WRITTEN PROBLEM
Can you swap "screenshot" for "screen capture" throughout all the records below and reproduce them with nothing else changed?
#### PROVIDED DATA
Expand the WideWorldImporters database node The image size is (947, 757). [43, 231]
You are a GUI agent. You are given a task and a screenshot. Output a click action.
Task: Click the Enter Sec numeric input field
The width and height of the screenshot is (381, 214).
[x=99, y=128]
########
CORRECT ANSWER
Expand the WideWorldImporters database node The image size is (947, 757). [43, 231]
You are a GUI agent. You are given a task and a screen capture. Output a click action.
Task: Click the Enter Sec numeric input field
The width and height of the screen capture is (381, 214).
[x=99, y=128]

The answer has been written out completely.